Il carattere e la formazione di un uomo sono un imprinting formidabile, che viene a galla nei momenti di crisi. Ecco perché di fronte alla contestazione popolare Macron si rinchiude nel suo Stato centralista, burocratico, retto da mandarini indifferenti ai travagli delle classi sociali. E si affida a ministri dell’Interno rigidi protettori di un corpo di polizia sempre più violento. Poi va in televisione a rivendicare che lui agisce per il bene della Francia, per garantire i mercati con le necessarie “riforme” neoliberiste.
Secondo l’economista Pierre Khalfa, proprio qui sta il problema, perché con Macron continua l’inversione di significato del termine “fare le riforme”, ora francamente inaccettabile dopo i disastri socioeconomici che ha prodotto nel mondo e in Francia. Una volta, essere riformisti significava volere il socialismo, o un generico cambiamento, non attraverso una rivoluzione violenta ma per mezzo di riforme progressive della società. Oggi significa smantellare lo stato sociale e cedere alla visione neoliberista, annullare tutte le conquiste “riformiste” sui diritti dei lavoratori e sul ruolo dello Stato nell’economia. Peccato che proprio il ruolo dello Stato sia stato improvvisamente rianimato per sostenere le banche durante la crisi dei mutui subprime nel 2008 negli USA e poi per sostenere le industrie nazionali nella pandemia nel biennio 2020-21. Come a dire, no all’odiato “comunismo”, cioè allo Stato invadente, ma quando serve ai banchieri e a salvare il sistema, evviva lo Stato!

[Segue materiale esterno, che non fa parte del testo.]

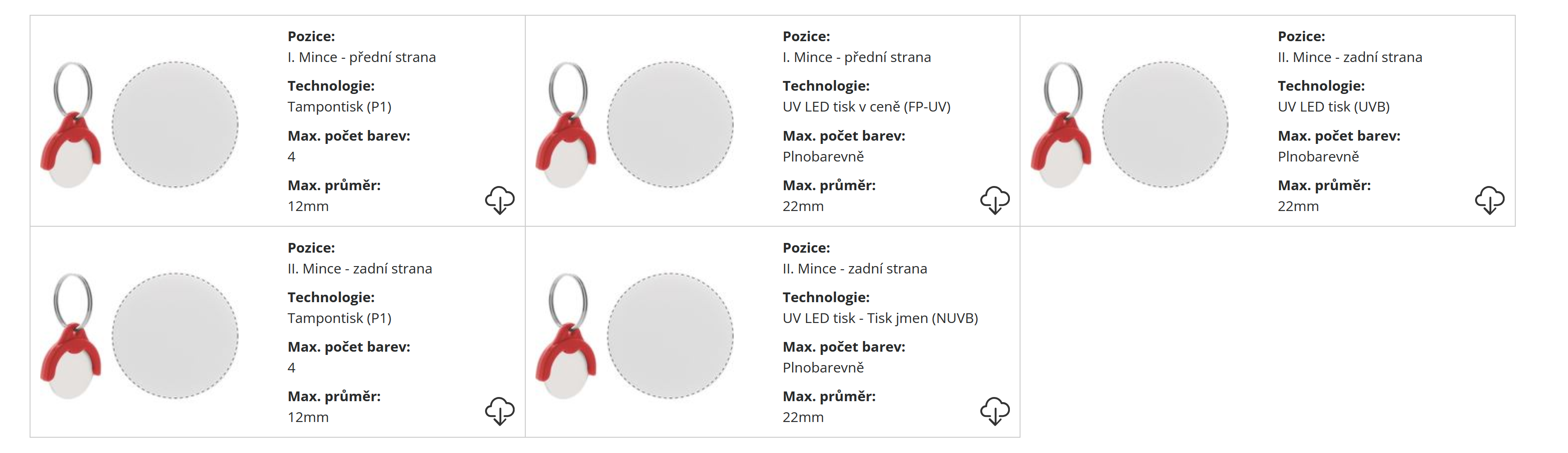Download template for UV LED tisk (UVB)
Screen dimensions: 1568x453
click(1489, 200)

Il politologo Remi Lefebvre sostiene da parte sua che “Emmanuel Macron era una risposta possibile alla crisi democratica nel 2017. Da allora la crisi si è solo approfondita. Il presidenzialismo senza legittimità al servizio del mercato si è radicalizzato.” Secondo Le Monde, l’inflessibilità del presidente ormai “preoccupa i suoi stessi uomini”, al punto che “in tanti sono allarmati dall’esercizio di un potere ritenuto troppo solitario, che tarda a prendere la misura della crisi.”
Il risultato di questa fine delle illusioni è che Macron porta con sé nella polvere la proposta liberal-democratica di LREM, che è rimasta una élite mai superiore al 20-25 per cento dell’elettorato. Dopo aver provocato il tracollo delle sinistre nel 2017 con la sua offerta di un partito nuovo, centrista ed europeista, Macron si è spostato a destra forse sperando nel crollo di Marine Le Pen ed Eric Zemmour, i controversi leader della destra più estrema. Che non è detto ci sarà alle elezioni europee del 2024 o alle presidenziali del 2027. Intanto, di fronte alla polarizzazione della società, fomentata dalle disuguaglianze, come negli USA, come in Italia, anche la società francese torna a confrontare destra e sinistra, e rifiuta il centro.

Ma la parabola di Macron non è solo la fine dell’illusione tecno-centrista. E’ anche la fine di un sogno, quello di un leader davvero europeo, che avrebbe potuto rilanciare l’integrazione europea, e invece si chiude in uno splendido isolamento in una UE governata (dal 2024) da popolari e conservatori, subordinata agli interessi americani e inquadrata nelle logiche bipolari della NATO. L’unico statista che avrebbe potuto dare una dignità alla UE della difesa comune e della politica estera, del bilancio comune e dell’integrazione bancaria e fiscale, rischia di soccombere nella polvere della seconda Bastiglia e sotto i lacrimogeni delle squadre speciali della Police Nationale, sotto i contraccolpi della guerra russo-ucraina e della polarizzazione Oriente-Occidente. A questo punto, chi altri potrà rianimare il sogno europeo?